厚生労働省が12月21日に公表した新型コロナウイルス感染症の重症化率や致死率の最新値をみると、オミクロン型が主流となった7〜8月の感染者の重症化率、致死率はともに季節性インフルエンザと大差がないことが明らかとなった。ただし、感染症法上の5類等への変更判断はこの数値のみでは不十分とされ、今後出現する変異株の感染力、合併症、後遺症、ワクチンや治療薬の効果等を加味してのリスク評価が必要となろう。

後遺症の症状、程度、持続期間は、人種や変異株の種類により異なる可能性があるが、わが国の「新型コロナウイルス感染症(COVID-19)診療の手引き 罹患後症状のマネジメント 第2.0版(2022/10/14)」に示されている日本人の結果では、診断12カ月後でも罹患者全体の30%程度に1つ以上の罹患後症状が認められ、頻度が高い順に、疲労感・倦怠感(13%)、呼吸困難(9%)、筋力低下(8%)、集中力低下(8%)等と記されている。

同手引きには、非罹患者と比較した研究として海外の2研究が掲載されているが、2022年10月の日本公衆衛生学会総会では、北海道大学公衆衛生学教室が札幌市で実施した感染者約3700人、非感染者約4300人の比較研究の結果が報告された。それによると、最も頻度が高かった罹患後症状は疲労であり、非感染者との頻度比が最も高かった症状は嗅覚障害、次いで味覚障害であった。

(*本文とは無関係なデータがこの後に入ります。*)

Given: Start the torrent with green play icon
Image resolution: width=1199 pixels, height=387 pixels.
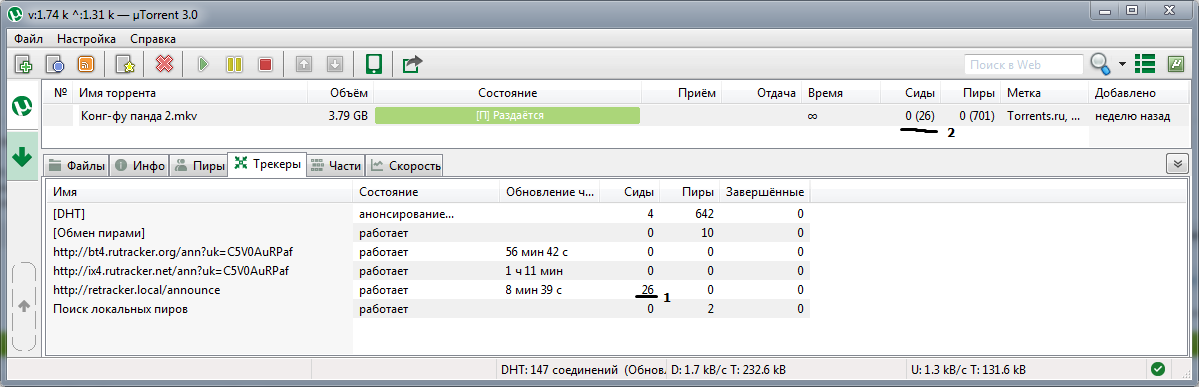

私が勤務する八尾市では、国立国際医療研究センターとの共同研究事業として、性・年齢・居住地区をマッチさせた厳密な症例対照研究デザインにより、2021年3月〜22年4月の新型コロナウイルス感染者5〜79歳の市民約1万7500人と非感染者約1万7500人の計約3万5000人に対する調査を11月に実施し、市民の協力のもと全体で約35%の比較的高い回収率を達成した。罹患後症状について、オミクロン株とそれ以前の変異株との比較、小児から高齢者までのライフステージ別の相違、性差、基礎疾患、生活習慣、ワクチン接種状況や治療との関連など種々の観点から分析を行い、今年度末を目処に厚生労働省へ結果報告が行われる予定であり、その結果が待たれる。